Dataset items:

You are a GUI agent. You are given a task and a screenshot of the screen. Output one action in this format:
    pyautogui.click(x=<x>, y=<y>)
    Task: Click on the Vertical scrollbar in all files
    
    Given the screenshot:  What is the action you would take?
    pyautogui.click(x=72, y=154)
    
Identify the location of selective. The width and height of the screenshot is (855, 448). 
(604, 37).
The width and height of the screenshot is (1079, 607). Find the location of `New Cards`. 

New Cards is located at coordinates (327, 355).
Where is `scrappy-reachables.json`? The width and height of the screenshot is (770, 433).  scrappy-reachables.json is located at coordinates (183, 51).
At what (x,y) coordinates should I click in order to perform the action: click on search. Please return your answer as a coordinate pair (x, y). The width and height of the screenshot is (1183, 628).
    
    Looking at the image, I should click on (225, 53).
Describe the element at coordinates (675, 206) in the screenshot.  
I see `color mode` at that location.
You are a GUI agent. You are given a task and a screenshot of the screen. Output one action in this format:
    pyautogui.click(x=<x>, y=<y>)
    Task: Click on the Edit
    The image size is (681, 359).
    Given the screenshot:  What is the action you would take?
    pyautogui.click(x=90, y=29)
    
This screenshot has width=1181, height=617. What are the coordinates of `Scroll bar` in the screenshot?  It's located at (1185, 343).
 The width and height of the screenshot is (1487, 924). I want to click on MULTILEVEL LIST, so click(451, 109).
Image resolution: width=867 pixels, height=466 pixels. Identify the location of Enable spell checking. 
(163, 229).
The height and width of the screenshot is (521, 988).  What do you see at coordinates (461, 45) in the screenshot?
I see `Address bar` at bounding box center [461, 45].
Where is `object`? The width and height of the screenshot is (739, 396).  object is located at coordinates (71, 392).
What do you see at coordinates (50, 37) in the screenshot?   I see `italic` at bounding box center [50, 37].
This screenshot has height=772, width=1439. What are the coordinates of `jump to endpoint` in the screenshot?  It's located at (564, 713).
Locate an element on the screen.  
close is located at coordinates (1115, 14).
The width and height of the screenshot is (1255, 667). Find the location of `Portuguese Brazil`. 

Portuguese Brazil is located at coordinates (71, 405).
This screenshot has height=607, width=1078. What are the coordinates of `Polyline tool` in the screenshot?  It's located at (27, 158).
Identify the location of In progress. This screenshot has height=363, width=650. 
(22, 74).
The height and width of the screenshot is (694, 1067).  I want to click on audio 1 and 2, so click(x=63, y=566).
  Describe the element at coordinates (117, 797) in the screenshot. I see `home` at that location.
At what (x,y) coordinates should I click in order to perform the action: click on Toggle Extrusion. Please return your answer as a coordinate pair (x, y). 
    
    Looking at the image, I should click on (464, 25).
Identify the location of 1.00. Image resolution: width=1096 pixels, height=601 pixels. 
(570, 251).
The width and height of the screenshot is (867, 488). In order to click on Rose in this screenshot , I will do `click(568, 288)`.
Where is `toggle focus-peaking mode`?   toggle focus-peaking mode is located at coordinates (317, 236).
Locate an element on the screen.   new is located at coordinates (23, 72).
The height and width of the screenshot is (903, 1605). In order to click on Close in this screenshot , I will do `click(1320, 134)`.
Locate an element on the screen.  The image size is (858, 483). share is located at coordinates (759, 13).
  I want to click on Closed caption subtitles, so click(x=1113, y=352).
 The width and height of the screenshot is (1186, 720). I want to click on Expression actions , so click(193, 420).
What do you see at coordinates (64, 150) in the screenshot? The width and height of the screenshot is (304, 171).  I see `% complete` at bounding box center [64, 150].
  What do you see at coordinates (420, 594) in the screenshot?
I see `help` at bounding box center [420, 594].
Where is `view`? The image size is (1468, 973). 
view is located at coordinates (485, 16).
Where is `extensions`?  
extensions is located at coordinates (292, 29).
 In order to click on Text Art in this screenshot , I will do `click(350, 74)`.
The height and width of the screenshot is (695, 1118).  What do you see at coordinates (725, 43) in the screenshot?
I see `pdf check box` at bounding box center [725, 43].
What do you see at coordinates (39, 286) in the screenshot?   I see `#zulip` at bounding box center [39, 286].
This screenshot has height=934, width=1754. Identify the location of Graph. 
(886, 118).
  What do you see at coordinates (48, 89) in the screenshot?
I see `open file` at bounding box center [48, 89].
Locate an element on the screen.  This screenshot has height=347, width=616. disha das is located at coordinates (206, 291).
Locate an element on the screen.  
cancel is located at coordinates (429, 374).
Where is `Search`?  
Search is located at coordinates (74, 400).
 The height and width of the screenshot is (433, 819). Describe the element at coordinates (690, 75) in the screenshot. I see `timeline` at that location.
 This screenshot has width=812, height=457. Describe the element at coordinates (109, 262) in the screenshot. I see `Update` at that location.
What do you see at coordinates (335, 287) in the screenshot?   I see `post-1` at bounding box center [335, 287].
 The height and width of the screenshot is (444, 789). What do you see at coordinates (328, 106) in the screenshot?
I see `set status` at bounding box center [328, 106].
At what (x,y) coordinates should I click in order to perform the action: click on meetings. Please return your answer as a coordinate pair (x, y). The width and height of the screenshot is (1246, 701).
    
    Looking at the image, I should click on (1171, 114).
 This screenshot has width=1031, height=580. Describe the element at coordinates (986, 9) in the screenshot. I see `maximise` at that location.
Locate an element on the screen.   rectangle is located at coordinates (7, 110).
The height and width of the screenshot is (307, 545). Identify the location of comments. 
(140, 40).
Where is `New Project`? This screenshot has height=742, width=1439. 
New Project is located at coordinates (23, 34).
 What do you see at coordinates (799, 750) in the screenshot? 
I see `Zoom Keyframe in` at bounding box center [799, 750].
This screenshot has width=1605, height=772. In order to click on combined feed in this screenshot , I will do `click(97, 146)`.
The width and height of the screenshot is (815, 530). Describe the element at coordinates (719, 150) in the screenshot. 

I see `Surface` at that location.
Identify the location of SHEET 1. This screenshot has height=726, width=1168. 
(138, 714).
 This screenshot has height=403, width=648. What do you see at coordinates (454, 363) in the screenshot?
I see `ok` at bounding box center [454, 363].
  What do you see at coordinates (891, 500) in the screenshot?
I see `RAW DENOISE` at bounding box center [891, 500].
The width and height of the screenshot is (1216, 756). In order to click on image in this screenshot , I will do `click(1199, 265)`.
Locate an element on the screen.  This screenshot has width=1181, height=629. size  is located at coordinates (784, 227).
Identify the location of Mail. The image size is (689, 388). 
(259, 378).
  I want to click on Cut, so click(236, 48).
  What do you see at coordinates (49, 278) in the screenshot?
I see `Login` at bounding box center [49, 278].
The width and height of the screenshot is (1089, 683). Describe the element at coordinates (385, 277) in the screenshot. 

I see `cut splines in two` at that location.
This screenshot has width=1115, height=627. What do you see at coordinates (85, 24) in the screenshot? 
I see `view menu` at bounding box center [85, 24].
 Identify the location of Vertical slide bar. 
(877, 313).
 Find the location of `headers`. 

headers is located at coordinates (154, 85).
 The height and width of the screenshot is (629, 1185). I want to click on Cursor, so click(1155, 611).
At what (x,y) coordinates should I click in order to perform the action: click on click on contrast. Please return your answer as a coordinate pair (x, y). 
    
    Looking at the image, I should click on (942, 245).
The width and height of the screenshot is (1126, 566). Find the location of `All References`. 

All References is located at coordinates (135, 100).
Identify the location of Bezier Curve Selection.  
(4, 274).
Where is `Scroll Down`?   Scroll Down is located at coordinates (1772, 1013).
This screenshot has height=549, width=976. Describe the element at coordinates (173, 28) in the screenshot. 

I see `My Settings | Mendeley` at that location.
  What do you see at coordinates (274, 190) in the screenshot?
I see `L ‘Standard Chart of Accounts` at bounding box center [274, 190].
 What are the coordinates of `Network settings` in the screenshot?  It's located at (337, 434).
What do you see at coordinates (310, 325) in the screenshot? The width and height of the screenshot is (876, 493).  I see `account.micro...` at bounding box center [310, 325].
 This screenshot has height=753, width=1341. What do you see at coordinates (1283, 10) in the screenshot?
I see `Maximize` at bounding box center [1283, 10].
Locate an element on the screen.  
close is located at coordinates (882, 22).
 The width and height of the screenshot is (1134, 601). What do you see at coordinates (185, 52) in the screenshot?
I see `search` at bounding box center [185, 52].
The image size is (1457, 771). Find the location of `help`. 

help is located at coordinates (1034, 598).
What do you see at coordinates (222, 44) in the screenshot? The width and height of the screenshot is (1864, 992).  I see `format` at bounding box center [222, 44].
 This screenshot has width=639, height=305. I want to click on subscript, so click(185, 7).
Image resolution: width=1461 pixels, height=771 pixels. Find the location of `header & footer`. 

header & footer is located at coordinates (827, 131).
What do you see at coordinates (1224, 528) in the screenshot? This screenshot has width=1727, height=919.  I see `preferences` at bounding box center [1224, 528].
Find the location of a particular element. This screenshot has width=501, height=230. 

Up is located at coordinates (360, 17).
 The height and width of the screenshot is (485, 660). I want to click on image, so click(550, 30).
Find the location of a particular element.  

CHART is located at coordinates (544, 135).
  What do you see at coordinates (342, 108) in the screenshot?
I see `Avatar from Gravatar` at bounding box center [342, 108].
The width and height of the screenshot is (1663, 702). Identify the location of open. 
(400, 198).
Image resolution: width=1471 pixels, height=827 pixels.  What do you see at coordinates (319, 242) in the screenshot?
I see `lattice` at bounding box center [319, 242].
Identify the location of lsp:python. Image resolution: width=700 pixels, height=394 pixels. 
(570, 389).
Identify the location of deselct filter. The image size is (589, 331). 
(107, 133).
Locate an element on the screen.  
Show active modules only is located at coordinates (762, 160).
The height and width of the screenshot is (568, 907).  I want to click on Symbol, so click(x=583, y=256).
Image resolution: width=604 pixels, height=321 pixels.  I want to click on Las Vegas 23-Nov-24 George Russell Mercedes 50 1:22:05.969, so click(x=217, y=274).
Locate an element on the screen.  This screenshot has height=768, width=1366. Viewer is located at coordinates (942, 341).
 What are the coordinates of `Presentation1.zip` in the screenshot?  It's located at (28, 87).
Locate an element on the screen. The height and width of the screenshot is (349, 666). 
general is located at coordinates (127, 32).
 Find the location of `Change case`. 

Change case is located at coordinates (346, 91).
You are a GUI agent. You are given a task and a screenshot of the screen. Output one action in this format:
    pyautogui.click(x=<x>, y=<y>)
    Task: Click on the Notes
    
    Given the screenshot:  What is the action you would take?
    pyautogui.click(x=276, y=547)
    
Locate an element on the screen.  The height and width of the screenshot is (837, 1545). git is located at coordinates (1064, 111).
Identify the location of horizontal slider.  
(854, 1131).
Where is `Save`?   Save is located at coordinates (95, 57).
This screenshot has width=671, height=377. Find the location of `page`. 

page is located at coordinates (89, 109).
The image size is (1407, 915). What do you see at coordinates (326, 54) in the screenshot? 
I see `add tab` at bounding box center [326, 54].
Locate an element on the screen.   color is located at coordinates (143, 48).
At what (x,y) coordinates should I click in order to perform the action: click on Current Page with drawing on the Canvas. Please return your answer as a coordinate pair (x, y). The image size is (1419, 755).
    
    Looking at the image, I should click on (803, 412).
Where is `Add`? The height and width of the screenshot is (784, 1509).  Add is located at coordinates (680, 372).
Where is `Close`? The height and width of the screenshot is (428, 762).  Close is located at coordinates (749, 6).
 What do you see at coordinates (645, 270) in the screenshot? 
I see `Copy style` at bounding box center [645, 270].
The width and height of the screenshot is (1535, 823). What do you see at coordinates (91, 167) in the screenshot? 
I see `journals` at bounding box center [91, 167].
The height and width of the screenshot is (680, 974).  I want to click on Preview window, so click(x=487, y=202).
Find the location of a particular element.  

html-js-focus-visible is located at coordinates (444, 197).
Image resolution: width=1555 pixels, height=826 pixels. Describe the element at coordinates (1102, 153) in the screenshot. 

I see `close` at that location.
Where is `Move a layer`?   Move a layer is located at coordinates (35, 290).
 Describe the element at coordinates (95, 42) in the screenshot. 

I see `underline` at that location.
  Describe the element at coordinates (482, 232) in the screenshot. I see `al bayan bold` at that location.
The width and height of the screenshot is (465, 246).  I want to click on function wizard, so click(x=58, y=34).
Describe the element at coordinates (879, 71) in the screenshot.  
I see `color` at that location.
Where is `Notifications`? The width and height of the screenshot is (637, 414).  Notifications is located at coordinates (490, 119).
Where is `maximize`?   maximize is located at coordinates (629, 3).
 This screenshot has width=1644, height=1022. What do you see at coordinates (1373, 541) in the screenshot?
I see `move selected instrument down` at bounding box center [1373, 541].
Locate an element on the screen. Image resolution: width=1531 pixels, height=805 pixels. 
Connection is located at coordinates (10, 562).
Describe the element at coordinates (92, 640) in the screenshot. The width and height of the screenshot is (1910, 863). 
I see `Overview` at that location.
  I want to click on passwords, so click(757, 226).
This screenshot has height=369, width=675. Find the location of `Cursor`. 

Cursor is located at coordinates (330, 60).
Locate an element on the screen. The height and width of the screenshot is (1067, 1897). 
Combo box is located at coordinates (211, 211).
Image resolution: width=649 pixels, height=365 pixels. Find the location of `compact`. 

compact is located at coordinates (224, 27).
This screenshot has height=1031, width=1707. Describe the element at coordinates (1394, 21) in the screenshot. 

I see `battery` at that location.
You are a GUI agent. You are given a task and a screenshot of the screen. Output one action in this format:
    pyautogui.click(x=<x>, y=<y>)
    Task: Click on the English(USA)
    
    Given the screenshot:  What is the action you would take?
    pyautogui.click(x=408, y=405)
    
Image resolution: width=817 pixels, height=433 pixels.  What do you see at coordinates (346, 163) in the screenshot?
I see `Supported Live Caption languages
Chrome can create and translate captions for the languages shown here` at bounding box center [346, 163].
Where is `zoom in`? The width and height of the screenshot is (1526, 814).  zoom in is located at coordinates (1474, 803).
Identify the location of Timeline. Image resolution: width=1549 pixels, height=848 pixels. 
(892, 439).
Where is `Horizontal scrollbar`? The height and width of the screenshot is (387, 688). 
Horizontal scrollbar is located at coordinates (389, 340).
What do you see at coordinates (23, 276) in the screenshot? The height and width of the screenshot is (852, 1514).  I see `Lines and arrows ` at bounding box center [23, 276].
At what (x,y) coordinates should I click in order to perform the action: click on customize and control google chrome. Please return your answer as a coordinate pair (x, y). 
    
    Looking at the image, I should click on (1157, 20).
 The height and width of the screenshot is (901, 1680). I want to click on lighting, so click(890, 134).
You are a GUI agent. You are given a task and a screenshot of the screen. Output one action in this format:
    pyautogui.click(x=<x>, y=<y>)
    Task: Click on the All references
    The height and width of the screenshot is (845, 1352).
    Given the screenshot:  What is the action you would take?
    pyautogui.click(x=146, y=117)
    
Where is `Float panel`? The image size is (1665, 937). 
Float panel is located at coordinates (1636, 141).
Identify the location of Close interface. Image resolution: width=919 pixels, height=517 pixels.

## WHAT YOU ARE ASKED TO DO
Convert the data above into a JSON array of strings with one string per line and no blank lines. Start at the line containing "Describe the element at coordinates (879, 71)" and end at the line containing "center [1373, 541].".

## FINAL ANSWER
[
  "Describe the element at coordinates (879, 71) in the screenshot.  ",
  "I see `color` at that location.",
  "Where is `Notifications`? The width and height of the screenshot is (637, 414).  Notifications is located at coordinates (490, 119).",
  "Where is `maximize`?   maximize is located at coordinates (629, 3).",
  " This screenshot has width=1644, height=1022. What do you see at coordinates (1373, 541) in the screenshot?",
  "I see `move selected instrument down` at bounding box center [1373, 541]."
]